■ **What the task asks**
An exact, complete copy of the entries is what is needed.

-- Opening Marker --

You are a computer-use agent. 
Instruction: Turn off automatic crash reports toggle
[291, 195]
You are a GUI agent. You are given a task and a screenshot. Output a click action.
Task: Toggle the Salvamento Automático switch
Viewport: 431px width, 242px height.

-- Closing Marker --

■ **Answer to this task**
You are a computer-use agent. 
Instruction: Turn off automatic crash reports toggle
[291, 195]
You are a GUI agent. You are given a task and a screenshot. Output a click action.
Task: Toggle the Salvamento Automático switch
Viewport: 431px width, 242px height.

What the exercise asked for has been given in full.